**WHAT IS BEING ASKED**
Please return every line of the records below that holds the word "agent".

[INFORMATION SUPPLIED Boundary: Start]

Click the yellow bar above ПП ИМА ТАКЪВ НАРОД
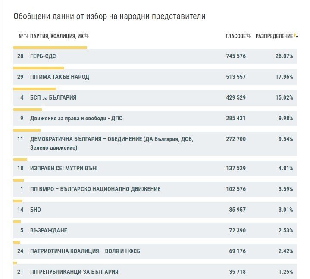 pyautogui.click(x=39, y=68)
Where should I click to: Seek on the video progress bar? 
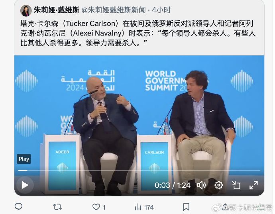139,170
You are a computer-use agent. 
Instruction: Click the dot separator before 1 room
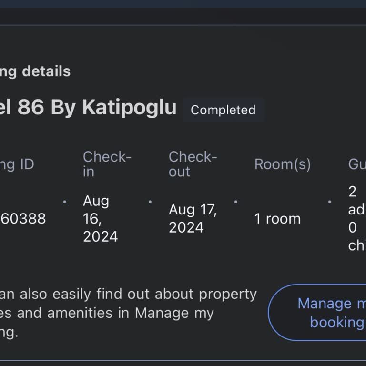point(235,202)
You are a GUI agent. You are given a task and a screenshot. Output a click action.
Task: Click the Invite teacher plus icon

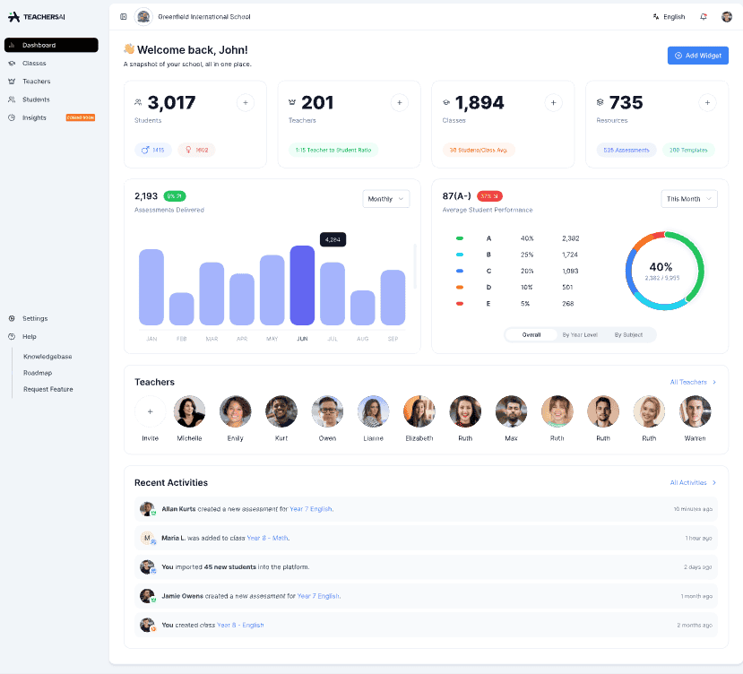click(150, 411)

[INFORMATION SUPPLIED Boundary: End]
[INFORMATION SUPPLIED Boundary: Start]

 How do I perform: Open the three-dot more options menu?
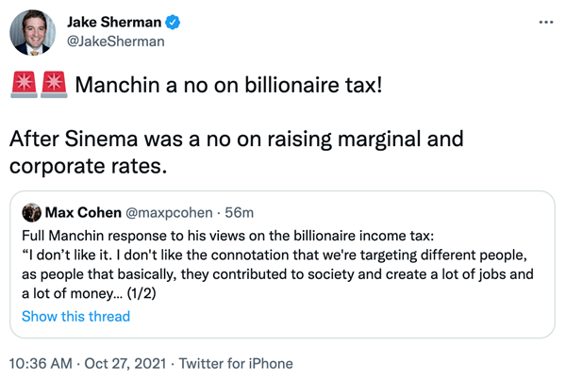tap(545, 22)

[INFORMATION SUPPLIED Boundary: End]

**RESPONSE AREA**
You are a computer-use agent. 
You are a GUI agent. You are given a task and a screenshot. Output a click action.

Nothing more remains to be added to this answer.